I've observed and learned that there are five important ways in which a man and woman must find compatibility, in order to form a successful long-term romantic relationship. While we all feel that there's no "perfect thing" and enter into a new romantic situation wondering what we can sacrifice, and what's non-negotiable, I would suggest that harmony on these five major points is essential.
Physical
Obvious, perhaps. But you must in fact find your partner both sexually appealing and beautiful. This means no need to change anything about them. Many discount sexual happiness, considering it a guilty pleasure or a perk, that they could do without if they are happy in many other "more important" ways. Sexual happiness creates the bliss and euphoria that glues you together with desire. Not touching each other, not giving each other that rapture and ecstasy turns a passionate love into cohabitation. It is what feeds and enforces the yin and yang energy of your unification.
You must also feel beautiful in your partner's eyes. Often again, we think there are things we would like to change about our mate, or things we can tolerate, but wish were different. These things are all subtly communicated in our action, inaction, words and silences. If there is something you find physically unattractive about your partner, your relationship will not work. I personally have been in situations where I felt judged, or merely "accepted". It erodes self esteem to the point of dejection.
Mental
You must be able to relate to each other intellectually. My mother once told me, "Never marry a man who is not as smart as you are." If you are unable to express openly and experience life verbally as well as physically, you will grow bored and disenchanted. You will seek stimulation elsewhere, finding yourself having animated conversations at cocktail parties with someone else and thinking: WOW, if only .... Now, this doesn't mean that an astrophysicist can only mate with another astrophysicist. But it is necessary to have someone of near equal intellect who you find fascinating and enlightened in their views and self-expression. If you can't do the New York Times crossword together, or compete in Scrabble, you will find your mind wandering off in search of more challenging puzzles.
This mental compatibility is also the basis for critical communication in a relationship. You *must* be able to talk to your partner. Whether it is about your fears and concerns, your problems, or your joys.

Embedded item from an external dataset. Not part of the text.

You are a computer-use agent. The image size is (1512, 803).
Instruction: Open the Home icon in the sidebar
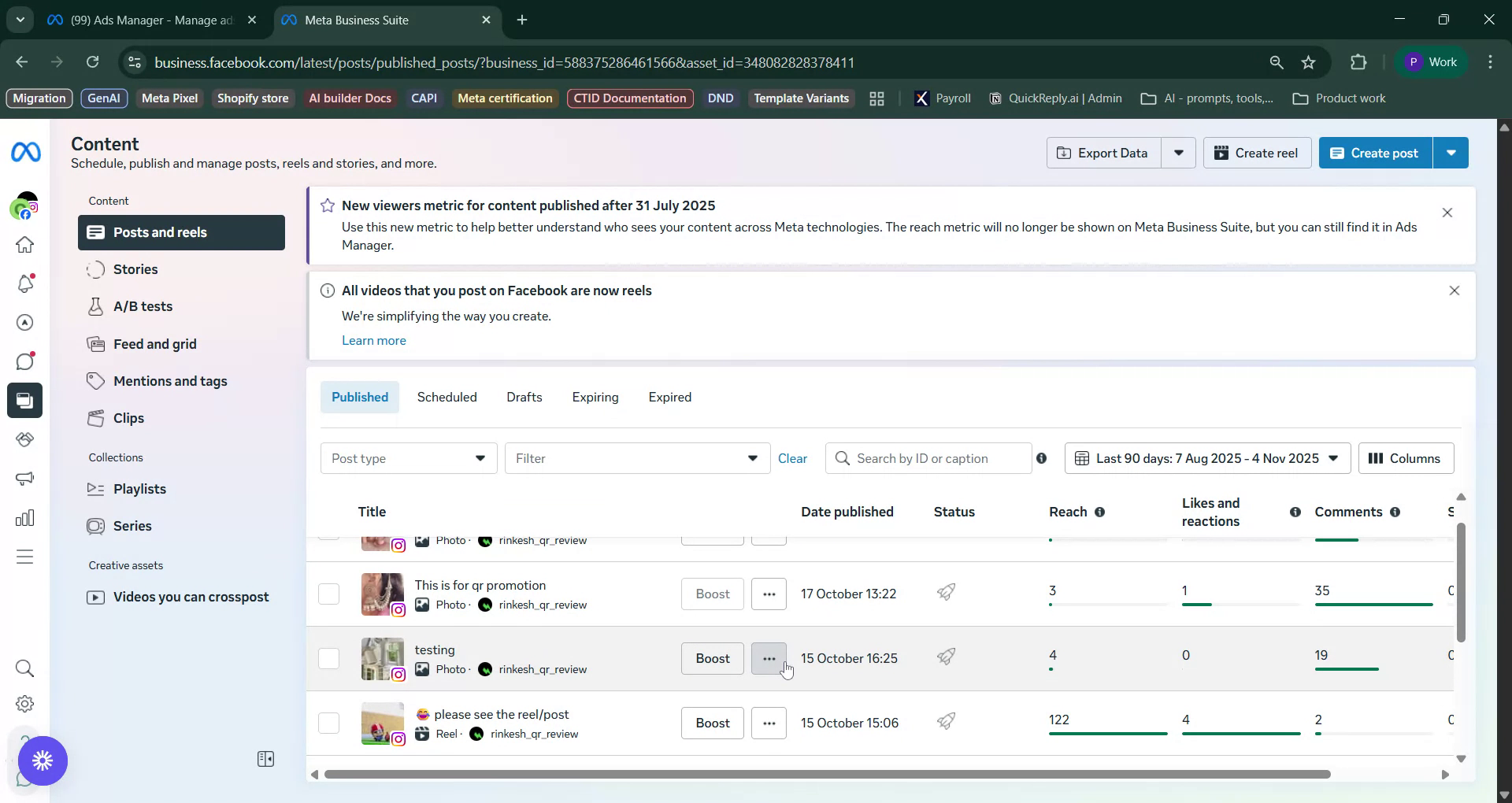click(24, 246)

You must be able to share these things, and often; and intellectual equality allows for that sense of understanding and clarity.
Emotional
It is debatable whether or not people must balance each other emotionally, or mirror each other. Generally speaking I find that balance works best. So if I tend to be anxious or worry about things, it is valuable that my partner be cool and un-flustered. Either way, it is critical that you understand and respect each other's emotional fabric, and this includes any abnormalities collected from childhood or other past experiences. Of course the best case scenario is two completely stable and emotionally healthy people who deal with all life's challenges and each other with humour and compassion. But life is not a text book, and more often we have our insecurities and quirks. Men in particular, generally hold women's generic emotionality in contempt. Women find men cold and un-invested. You must rather be able to empathize and value the strengths of each other's natures. See a woman as intuitive and emotionally open and giving. A man as pragmatic and refreshingly linear.
Spiritual
Your beliefs about life and death, and existence, if not the same or similar, must at least be mutually respected. Optimally they would be the same or similar, but it is possible for people to be fully joined in life without having identical beliefs about spirituality. Extreme polarizations would not work, however, such as atheism and devout Christianity. It would seem hard for a couple to love and respect each other, if one believed that the other was "going to Hell", while the other "prayed at the altar of sheepism" on Sunday. Furthermore, a faith which requires lifestyle changes and commitments which are not shared, would be very divisive as well. I recall an ex-boyfriend who was exploring Buddhism. Being an obsessive type, he was considering jumping into the deepest end with lessons and training, giving up meat and alcohol. A significant departure from our existing shared lifestyle at the time.
Social
You should and must have interests that are exclusively yours, that your partner is not involved in. It keeps the relationship fresh and intriguing, keeps you developing as individuals. It makes you continually interesting and new to each other. Having said that, the things that are most important to you must be shared. You passions and the things you love and enjoy most. Whether it's smoky blues bars or chic bistros. Hiking or travel. Do not think that you can be with someone who is afraid to fly, if your one true passion in life is seeing the world. It will not work. You will either be grounded and sad, or s/he will be home alone wondering where you are.
The five essential ingredients in the recipe for a happy relationship. When one of these needs is not being met, its importance becomes paramount. The way your tickle of hunger turns to a pang of starvation when you open the fridge and realise it's empty. Your need will not vanish, it will become even greater, and you will be forced to try and find a way to satisfy it outside of your relationship.
If you reflect back on past failed relationships, I wonder if you can identify the ways in which you were incompatible based on these axes. And I wonder if you, as I, knew from the beginning that you would have these issues, but hoped that they were manageable as "compromises". In relationships, as in all other aspects of life, there are needs and wants. I would suggest that these five are unforgiving needs, and the expense of any one will cost your complete, long-term happiness.